Problem description: From the data below, return the exact lines starting at the line containing "Task: Click the Userlist logo icon" and ending at the line containing "Task: Bookmark the Mayotte post", both included, and nothing else.

------------------------------------------------------------------------

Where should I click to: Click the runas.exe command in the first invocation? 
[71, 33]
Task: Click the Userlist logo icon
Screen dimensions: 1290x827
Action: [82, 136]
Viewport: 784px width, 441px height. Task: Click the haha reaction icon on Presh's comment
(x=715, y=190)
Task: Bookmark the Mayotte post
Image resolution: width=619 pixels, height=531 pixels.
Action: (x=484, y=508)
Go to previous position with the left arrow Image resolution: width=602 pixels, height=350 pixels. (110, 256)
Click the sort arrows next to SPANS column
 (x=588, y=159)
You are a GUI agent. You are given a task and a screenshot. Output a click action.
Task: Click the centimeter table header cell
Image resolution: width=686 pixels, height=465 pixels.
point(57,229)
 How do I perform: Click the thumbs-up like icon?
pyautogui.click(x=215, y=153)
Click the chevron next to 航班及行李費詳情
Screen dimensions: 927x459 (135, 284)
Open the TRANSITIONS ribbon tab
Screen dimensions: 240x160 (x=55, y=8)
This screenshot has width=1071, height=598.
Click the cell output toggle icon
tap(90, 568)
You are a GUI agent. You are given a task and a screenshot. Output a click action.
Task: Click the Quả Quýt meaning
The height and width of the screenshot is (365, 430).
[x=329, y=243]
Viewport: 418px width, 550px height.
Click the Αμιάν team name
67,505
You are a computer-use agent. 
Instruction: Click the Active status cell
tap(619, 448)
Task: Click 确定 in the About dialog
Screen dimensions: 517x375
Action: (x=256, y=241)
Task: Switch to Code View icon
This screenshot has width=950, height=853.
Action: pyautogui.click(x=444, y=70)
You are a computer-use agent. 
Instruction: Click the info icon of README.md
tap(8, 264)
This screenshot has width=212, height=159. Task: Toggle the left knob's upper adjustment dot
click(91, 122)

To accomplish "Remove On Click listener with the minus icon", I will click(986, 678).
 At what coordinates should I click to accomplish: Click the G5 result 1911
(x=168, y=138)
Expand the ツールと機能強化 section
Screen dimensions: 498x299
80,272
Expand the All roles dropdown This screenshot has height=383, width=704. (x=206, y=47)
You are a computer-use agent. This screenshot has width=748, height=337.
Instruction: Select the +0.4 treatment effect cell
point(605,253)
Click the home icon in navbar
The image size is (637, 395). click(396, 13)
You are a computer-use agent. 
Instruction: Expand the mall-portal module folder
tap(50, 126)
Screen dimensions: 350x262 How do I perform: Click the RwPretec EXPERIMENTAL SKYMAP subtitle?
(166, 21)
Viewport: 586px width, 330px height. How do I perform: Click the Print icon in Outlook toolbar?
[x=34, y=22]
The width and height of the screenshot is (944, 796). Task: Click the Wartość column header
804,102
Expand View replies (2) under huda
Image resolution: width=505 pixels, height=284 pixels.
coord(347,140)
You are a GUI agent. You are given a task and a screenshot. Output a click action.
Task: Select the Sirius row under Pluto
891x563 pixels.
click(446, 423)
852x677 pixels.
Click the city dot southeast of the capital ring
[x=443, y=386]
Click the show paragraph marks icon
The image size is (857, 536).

------------------------------------------------------------------------

Output for this task:
Task: Click the Userlist logo icon
Screen dimensions: 1290x827
Action: [82, 136]
Viewport: 784px width, 441px height. Task: Click the haha reaction icon on Presh's comment
(x=715, y=190)
Task: Bookmark the Mayotte post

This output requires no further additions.